La longue distance qui nous sépare aujourd’hui de nos familles, et de notre chère patrie, ne fera jamais de nous des citoyens de seconde classe dont on peut se permettre de bafouer, librement et froidement, les droits et intérêts. Et contrairement à l’utopie politicienne entretenue et renforcée pour feindre l’illégitimité de nos saines revendications, nous ne sommes pas de cette classe de nigériens « super citoyens » à laquelle tous les honneurs et les avantages sont réservés : nous sommes les fils issus des profondeurs des entrailles de ces couches sociales, honnêtes et travailleuses, dont la sueur, la patience et l’endurance constituent le ciment et la fierté de notre société.

Nous ressentons, jusque dans la profondeur de nos âmes l’effroi, de toutes les tragédies qui frappent notre chère Patrie, et nous nous réjouissons de tout bonheur que les vaillantes masses populaires nigériennes ont la chance de connaitre.

            Notre aversion la plus brute va à l’encontre des exactions froides et inhumaines commises par la tentaculaire secte terroriste connue sous le nom de « BOKO HARAM » ; nous pleurons aux côtés de tous les nigériens, chaque vie perdue, chaque bien détruit, et nos condoléances les plus attristées vont aux familles des victimes, leurs proches ainsi qu’au peuple nigérien tout entier.

            Nous pleurons aux côtés de tous les nigériens, les lourdes pertes causées par la méningite, le paludisme, entre autres calamités contre lesquelles nous implorons la protection d’Allah Tout Puissant et exhortons le gouvernement nigérien à se saisir davantage de toutes ses responsabilités, pour soulager encore et davantage les masses populaires nigériennes qui n’ont jamais connu de répit.
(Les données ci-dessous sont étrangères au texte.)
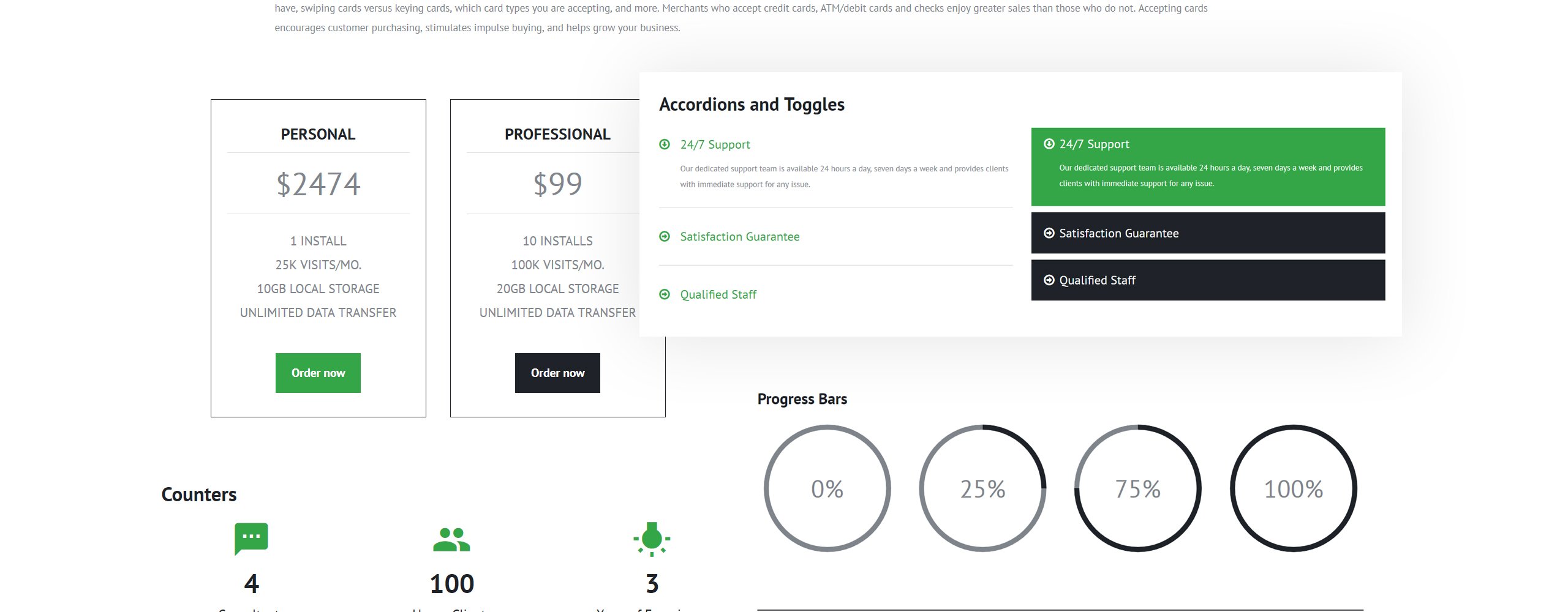This screenshot has width=1568, height=612.
Task: Expand the dark Qualified Staff accordion
Action: 1208,280

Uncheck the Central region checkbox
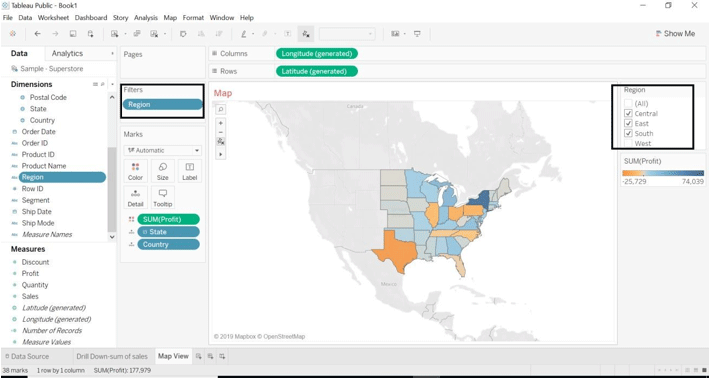[x=628, y=114]
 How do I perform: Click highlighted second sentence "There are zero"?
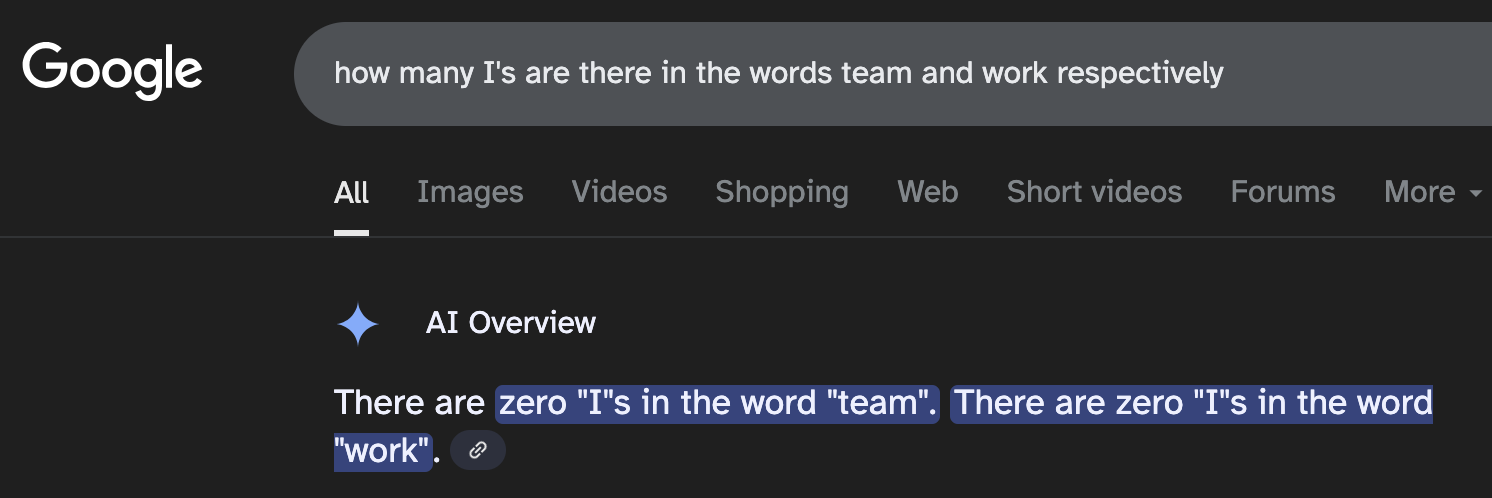tap(1191, 403)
             Nous déplorons avec déception et dégoût le dysfonctionnement tragique et scandaleux  des institutions de l’Etat en charge de l’éducation qui est un secteur plus que déterminant dans l’édification et la consolidation de tout Etat-Nation émergent, fort et respectable. C’est avec consternation que nous constatons la profondeur de la gangrène qui s’empare progressivement de l’école nigérienne : la fraude, la corruption et l’impunité prenant une envergure plus que déconcertante, avec comme théâtre illustratif le fiasco survenu lors des récents examens du Baccalauréat.

Nous interpellons les autorités diplomatiques nigériennes à travers le monde à plus de responsabilités, d’humanité et de justice au regard des situations parfois chaotiques dans lesquelles leur désinvolture et leur carence vis-à-vis des nigériens à l’étranger, leurs responsabilités, plongent beaucoup de nos camarades. Le cas le plus écœurant est celui de l’étudiant nigérien en Tunisie qui, avant de pouvoir disposer d’un titre de séjour, se voit souvent contraint de dépenser de lourdes  sommes d’argent allant dans le demi-million de nos francs, ne bénéficiant d’aucune assistance administrative de la part de l’ambassade du Niger en Algérie dont il relève : le Niger ne dispose pas de représentation diplomatique en Tunisie.

Dans l’attente d’une suite des plus favorables veillez agréer, Monsieur le Ministre, nos  plus vifs sentiments de respects. Et en Homme d’Etat avisé, dévoué et déterminé, nous osons espérer que vous trouverez toute la légitimité de toutes nos revendications et notre fiévreux appel, dans l’intérêt supérieur de la Nation Nigérienne.
Pour le CGSE/USN,

Le Secrétaire Général provisoirement  délégué.